**Задание:**
Напишите продолжение текста о мифе вокруг Пушкина, начиная сразу после его последнего предложения.

══ Фрагмент текста ══

Русский человек через двести лет. Мифема, получившая свое развитие после смерти Пушкина и особенно к концу ХХ в., т.е. времени, когда должно было сбыться буквально понятое пророчество, восходит к знаменитой фразе Гоголя о Пушкине: «русский человек в его развитии, в каком он, может быть, явится через двести лет». Мысль была выражена в статье Н. В. Гоголя «Несколько слов о Пушкине» еще при жизни поэта (1834), когда стало очевидным охлаждение читающей публики к Пушкину, и произошла его первая символическая «смерть». На этом фоне восторженная оценка Гоголем пушкинского значения была полемическим аргументом, вызовом общественному мнению. По мысли исследователя, «Гоголь начинает сакрализацию образа Пушкина <…>, заложив в культуре соответствующую традицию»46. Вместе с тем он же является и первым авторитетным демифологизатором, поскольку хлестаковская «дружба» с Пушкиным в «Ревизоре» положила начало противоположной традиции «комически сниженного портрета Пушкина»47.

═══
══ Предоставленный материал ══

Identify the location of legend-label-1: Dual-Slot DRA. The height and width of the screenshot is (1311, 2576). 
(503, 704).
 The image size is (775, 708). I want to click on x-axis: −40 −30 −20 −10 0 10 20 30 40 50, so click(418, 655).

═══

**Ответ:**
К концу ХХ столетия метафорическая природа знаменитого высказывания отходит на задний план, и современный писатель А. Битов рассуждает: «Гоголь напророчил нам Пушкина как «нового человека» через двести лет; через три года мы отметим столетие Набокова и двухсотлетие Пушкина; кто же это родится у нас в 1999-м?»48. Герои Татьяны Толстой, не дождавшись самостоятельного «явления Пушкина», предполагают «родить» его: « <…> этот союз униженных и оскорбленных, уязвленных и отверженных, этот минус, помноженный на минус, даст плюс, – курчавый, пузатый, смуглый такой плюс»49. Традиционная «курчавость» ахматовского «смуглого отрока» не подлежит сомнению, тогда как эпитет «пузатый» снимает высоту поднятой темы и одновременно формирует совершенно новый, иронически переосмысленный образ Пушкина-младенца в ХХ в.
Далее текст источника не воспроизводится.